The man took his departure only to make very prompt reappearance. The whisky and soda was excellent. The Prime Minister drank it slowly and appreciatively. He made up his mind that he would have one every night at this hour. He hated tea. It was many hours since lunch, at which he had drunk one glass of light hock. Of course he needed sustenance. All the doctors, too, just now were preaching alcohol, including his own. Nevertheless, he felt a little guilty when General Burns was ushered in.
“Come in, General,” he welcomed him. “Glad I caught you. Take a chair.”
Burns, the almost typical soldier, a man of quick movements and brusque speech, took the chair to which he was motioned.

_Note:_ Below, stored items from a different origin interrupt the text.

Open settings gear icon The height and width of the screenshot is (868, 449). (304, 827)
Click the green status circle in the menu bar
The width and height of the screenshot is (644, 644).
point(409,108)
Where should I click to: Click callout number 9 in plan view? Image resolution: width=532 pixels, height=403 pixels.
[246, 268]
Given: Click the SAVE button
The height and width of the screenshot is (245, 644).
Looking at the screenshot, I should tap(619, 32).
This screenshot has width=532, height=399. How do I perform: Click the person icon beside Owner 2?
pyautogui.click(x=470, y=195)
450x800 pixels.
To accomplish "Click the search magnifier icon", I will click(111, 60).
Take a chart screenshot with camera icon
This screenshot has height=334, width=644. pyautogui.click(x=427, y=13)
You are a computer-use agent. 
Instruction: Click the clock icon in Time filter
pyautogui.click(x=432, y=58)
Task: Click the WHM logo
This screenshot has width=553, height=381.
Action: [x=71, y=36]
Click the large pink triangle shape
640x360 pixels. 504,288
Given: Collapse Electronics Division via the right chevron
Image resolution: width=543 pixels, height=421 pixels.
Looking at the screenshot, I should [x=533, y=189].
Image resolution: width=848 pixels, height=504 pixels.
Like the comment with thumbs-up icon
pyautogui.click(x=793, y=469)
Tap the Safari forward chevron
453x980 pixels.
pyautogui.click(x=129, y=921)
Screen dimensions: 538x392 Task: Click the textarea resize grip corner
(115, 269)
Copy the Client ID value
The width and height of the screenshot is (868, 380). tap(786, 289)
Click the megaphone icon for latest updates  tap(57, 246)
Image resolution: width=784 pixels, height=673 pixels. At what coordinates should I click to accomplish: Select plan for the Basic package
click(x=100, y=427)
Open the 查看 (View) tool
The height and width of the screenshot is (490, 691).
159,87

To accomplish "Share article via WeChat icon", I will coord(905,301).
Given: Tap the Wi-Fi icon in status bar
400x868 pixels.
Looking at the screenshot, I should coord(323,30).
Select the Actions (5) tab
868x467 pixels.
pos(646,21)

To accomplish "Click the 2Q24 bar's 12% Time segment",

“My time is always at your disposal, sir,” he said. “I very seldom leave before nine, anyway.”
The Prime Minister crumpled up his last piece of biscuit and swallowed it, finished his whisky and soda, and stretched himself out with the air of a man refreshed.
“What is all this trouble down south, Burns?” he asked.
The General smiled sardonically.
“We leave it to you others to discover that, sir,” he replied. “We only pass on the externals to you. I don’t like the look of things myself but there may be nothing in it.”
“You started the scare,” the Prime Minister reminded him reproachfully.
“I beg your pardon, sir, I would not call it that,” the other protested. “What I did was to send in a report to the Foreign Office, as it was my duty to do, that there were at the present moment in Monte Carlo and Nice a larger number of Secret Service men of various nationalities than I have ever known drawn towards one spot since 1914.”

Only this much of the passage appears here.